* _Activity_
From the records below, transcribe only the lines running from the one with "640x1386 pixels. Task: Tap" through the one with "The image size is (2542, 922).". Keep both of those end lines.

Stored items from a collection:
++++++

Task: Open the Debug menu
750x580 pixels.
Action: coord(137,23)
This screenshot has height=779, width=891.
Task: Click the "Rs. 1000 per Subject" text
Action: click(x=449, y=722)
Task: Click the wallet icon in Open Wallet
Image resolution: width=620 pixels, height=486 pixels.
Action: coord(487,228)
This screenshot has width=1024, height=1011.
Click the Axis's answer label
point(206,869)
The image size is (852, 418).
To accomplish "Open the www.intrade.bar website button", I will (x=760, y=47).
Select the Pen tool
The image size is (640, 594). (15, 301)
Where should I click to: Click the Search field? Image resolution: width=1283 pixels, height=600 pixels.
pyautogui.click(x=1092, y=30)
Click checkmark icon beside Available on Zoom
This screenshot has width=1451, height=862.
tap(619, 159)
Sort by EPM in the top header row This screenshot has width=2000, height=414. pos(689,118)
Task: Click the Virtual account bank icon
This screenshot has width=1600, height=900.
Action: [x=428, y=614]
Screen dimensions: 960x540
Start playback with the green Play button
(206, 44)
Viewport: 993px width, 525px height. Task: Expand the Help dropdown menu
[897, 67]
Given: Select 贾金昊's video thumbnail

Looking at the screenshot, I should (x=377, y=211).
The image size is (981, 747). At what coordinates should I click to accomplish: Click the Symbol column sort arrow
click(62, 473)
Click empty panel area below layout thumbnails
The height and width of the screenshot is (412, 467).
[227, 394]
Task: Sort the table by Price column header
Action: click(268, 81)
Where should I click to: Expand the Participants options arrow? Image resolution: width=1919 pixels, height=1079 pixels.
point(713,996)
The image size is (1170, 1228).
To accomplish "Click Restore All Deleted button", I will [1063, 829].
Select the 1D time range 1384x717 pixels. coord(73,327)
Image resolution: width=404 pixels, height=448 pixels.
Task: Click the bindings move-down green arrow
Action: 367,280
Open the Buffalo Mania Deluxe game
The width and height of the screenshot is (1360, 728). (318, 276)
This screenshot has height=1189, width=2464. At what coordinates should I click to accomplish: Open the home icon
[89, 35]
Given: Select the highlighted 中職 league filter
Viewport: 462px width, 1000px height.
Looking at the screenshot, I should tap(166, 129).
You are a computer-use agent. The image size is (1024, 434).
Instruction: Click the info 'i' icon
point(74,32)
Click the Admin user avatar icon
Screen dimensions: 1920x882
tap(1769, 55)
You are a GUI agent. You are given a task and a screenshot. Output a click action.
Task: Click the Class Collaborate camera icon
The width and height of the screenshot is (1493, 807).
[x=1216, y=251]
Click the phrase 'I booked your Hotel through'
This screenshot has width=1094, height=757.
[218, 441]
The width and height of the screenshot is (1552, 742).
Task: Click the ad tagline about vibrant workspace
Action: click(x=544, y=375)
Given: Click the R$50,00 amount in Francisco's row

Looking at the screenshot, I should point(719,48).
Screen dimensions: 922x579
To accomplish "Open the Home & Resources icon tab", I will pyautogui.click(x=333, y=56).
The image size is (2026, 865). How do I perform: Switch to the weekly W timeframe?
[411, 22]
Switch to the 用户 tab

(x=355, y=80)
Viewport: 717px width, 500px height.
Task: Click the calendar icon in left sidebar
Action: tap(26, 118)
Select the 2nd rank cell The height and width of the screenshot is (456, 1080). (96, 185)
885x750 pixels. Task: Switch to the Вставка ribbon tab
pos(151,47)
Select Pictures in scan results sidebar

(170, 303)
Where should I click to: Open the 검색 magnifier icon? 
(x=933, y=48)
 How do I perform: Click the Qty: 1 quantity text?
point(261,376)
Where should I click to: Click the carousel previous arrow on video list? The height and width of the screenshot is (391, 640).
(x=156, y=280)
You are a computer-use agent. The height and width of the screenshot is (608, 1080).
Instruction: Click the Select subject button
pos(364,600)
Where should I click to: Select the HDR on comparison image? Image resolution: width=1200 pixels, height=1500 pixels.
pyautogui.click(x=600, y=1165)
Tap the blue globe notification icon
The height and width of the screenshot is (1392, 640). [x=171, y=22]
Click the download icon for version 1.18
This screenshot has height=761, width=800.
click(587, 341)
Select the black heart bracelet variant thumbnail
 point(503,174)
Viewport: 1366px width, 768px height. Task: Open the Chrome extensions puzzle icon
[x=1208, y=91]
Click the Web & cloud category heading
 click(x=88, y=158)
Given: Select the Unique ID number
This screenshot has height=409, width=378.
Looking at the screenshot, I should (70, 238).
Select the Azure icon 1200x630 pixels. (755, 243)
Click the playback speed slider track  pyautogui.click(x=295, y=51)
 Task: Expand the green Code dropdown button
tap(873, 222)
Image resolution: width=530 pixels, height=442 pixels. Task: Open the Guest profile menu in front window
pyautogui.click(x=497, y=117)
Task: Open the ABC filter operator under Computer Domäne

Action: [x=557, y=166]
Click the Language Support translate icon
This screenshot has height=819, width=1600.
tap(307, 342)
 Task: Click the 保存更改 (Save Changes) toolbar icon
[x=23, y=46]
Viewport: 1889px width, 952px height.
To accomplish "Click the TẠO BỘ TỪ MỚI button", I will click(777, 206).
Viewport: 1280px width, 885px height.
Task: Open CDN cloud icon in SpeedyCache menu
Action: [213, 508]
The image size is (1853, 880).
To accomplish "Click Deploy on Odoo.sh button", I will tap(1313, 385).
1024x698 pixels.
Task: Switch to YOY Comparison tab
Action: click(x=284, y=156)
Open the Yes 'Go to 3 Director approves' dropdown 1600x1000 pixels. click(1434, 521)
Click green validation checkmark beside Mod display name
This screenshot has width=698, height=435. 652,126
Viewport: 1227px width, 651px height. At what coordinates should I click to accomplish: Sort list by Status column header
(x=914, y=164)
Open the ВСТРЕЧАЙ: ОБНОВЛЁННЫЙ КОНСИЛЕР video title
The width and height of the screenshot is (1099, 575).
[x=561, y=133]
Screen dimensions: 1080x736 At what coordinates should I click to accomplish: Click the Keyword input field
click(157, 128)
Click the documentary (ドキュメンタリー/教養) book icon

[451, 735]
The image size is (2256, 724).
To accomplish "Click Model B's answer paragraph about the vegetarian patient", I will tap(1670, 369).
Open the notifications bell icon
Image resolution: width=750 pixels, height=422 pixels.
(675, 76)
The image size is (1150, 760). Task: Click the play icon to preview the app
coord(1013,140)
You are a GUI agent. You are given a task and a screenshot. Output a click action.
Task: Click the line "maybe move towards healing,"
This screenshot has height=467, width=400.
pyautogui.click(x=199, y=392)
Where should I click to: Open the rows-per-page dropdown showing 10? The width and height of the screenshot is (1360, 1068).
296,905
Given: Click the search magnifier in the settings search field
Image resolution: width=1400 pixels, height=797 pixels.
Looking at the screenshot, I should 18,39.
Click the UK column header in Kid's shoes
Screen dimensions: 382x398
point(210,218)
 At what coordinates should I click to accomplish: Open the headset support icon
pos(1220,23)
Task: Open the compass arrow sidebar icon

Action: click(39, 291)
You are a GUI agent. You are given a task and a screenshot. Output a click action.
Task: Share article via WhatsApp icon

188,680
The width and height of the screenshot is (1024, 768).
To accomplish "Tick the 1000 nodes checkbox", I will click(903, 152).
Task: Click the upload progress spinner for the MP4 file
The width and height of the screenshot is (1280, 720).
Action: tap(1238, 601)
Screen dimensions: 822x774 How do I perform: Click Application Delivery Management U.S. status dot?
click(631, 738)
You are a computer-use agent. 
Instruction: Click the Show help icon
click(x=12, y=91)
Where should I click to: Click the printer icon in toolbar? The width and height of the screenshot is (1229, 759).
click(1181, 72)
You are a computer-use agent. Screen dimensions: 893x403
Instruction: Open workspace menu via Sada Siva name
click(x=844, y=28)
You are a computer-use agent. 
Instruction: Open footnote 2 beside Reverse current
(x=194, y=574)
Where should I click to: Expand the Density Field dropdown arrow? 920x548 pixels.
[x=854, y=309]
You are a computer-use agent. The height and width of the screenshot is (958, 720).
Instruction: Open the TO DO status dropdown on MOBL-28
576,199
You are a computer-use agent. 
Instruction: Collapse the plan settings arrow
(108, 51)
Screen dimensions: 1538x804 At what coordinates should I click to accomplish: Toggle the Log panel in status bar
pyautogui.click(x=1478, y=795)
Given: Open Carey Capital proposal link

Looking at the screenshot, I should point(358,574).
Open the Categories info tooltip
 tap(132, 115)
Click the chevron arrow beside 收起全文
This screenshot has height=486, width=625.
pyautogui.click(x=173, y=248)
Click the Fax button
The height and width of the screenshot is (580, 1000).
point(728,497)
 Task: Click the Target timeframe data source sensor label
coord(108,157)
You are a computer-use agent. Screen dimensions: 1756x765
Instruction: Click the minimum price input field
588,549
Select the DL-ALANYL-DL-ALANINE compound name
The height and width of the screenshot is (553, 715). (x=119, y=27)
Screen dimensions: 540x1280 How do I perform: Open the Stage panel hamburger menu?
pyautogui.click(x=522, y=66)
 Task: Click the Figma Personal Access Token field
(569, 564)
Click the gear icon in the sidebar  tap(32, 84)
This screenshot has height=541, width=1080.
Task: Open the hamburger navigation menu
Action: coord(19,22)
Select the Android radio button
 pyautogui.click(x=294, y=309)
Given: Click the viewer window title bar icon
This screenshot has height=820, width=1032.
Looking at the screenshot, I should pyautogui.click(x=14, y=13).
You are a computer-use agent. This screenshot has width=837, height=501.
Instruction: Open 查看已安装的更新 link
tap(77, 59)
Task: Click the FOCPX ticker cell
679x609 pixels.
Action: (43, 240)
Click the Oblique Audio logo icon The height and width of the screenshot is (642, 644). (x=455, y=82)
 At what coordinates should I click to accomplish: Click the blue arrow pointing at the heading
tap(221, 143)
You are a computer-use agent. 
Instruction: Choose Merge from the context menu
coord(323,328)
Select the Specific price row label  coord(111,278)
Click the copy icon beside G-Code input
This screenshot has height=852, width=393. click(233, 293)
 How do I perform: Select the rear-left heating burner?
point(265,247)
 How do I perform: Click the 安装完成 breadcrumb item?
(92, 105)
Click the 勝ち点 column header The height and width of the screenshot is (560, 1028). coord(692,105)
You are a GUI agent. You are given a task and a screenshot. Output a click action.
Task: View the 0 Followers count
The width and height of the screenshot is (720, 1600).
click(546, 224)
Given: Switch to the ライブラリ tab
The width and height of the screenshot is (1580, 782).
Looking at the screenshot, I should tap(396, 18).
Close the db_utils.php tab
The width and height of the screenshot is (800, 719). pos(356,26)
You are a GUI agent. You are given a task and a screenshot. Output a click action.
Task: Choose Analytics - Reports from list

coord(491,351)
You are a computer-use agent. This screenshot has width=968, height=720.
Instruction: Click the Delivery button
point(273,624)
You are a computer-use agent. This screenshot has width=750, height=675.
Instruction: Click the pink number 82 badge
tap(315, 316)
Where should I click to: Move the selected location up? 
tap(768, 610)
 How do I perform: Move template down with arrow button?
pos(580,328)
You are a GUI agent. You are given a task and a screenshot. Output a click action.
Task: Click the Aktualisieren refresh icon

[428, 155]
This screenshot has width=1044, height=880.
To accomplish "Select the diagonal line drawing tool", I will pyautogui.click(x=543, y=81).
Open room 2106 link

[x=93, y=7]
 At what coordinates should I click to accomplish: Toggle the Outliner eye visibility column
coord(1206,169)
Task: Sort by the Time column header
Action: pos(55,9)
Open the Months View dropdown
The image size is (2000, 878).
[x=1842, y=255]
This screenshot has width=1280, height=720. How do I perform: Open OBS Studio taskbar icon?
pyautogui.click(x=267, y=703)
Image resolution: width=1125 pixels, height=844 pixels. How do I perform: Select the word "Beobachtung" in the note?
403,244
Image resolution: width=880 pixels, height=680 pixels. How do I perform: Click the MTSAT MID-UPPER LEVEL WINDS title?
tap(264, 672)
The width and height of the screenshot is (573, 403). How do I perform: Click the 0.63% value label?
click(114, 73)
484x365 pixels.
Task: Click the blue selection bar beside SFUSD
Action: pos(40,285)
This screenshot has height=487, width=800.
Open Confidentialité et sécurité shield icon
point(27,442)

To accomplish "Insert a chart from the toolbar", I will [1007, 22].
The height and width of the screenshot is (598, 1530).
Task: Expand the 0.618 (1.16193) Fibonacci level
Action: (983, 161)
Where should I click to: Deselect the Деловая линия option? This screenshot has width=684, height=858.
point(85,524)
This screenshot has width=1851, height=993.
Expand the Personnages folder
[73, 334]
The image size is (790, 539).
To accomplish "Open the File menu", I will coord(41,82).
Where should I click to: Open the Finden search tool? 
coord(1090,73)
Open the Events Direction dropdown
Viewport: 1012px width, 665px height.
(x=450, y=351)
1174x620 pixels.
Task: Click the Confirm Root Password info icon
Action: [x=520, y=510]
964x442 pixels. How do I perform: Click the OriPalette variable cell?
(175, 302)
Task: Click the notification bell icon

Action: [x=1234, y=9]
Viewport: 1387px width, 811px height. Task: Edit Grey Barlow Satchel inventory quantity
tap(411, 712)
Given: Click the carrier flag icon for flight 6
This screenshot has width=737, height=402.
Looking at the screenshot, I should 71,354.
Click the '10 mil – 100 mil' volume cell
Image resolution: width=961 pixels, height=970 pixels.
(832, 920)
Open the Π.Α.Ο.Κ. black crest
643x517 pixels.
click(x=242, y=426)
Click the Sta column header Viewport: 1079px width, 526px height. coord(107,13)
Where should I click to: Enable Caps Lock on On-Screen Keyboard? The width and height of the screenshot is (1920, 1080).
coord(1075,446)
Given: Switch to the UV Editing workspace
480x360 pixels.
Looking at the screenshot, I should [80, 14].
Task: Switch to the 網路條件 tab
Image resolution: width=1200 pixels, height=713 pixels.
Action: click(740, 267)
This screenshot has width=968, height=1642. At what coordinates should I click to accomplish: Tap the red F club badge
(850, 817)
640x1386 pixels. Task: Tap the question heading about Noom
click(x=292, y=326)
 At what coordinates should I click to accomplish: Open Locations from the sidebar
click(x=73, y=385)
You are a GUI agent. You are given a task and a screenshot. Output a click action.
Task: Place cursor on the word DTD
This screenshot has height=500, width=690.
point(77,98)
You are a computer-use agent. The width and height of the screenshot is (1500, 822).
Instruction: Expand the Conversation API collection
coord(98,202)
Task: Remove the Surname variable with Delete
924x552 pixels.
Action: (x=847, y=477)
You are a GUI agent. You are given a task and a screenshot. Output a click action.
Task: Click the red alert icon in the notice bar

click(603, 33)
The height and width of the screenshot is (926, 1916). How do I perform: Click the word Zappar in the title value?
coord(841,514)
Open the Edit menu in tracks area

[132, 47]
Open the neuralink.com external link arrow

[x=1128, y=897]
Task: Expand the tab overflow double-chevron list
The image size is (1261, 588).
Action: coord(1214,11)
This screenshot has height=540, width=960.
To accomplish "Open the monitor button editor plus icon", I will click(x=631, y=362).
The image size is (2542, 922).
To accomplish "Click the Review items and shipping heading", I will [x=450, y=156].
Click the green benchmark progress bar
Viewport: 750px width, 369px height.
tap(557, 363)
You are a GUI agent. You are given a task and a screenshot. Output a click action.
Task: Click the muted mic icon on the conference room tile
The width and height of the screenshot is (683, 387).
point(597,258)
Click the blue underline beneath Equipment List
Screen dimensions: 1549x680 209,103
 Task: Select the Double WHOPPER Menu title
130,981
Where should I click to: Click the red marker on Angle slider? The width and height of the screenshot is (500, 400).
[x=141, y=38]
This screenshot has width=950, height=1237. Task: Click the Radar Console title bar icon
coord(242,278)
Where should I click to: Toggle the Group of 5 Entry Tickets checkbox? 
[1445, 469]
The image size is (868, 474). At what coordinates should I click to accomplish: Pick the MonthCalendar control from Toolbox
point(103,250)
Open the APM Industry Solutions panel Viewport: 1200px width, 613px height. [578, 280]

++++++

* _Result for this task_
640x1386 pixels. Task: Tap the question heading about Noom
click(x=292, y=326)
 At what coordinates should I click to accomplish: Open Locations from the sidebar
click(x=73, y=385)
You are a GUI agent. You are given a task and a screenshot. Output a click action.
Task: Place cursor on the word DTD
This screenshot has height=500, width=690.
point(77,98)
You are a computer-use agent. The width and height of the screenshot is (1500, 822).
Instruction: Expand the Conversation API collection
coord(98,202)
Task: Remove the Surname variable with Delete
924x552 pixels.
Action: (x=847, y=477)
You are a GUI agent. You are given a task and a screenshot. Output a click action.
Task: Click the red alert icon in the notice bar

click(603, 33)
The height and width of the screenshot is (926, 1916). How do I perform: Click the word Zappar in the title value?
coord(841,514)
Open the Edit menu in tracks area

[132, 47]
Open the neuralink.com external link arrow

[x=1128, y=897]
Task: Expand the tab overflow double-chevron list
The image size is (1261, 588).
Action: coord(1214,11)
This screenshot has height=540, width=960.
To accomplish "Open the monitor button editor plus icon", I will click(x=631, y=362).
The image size is (2542, 922).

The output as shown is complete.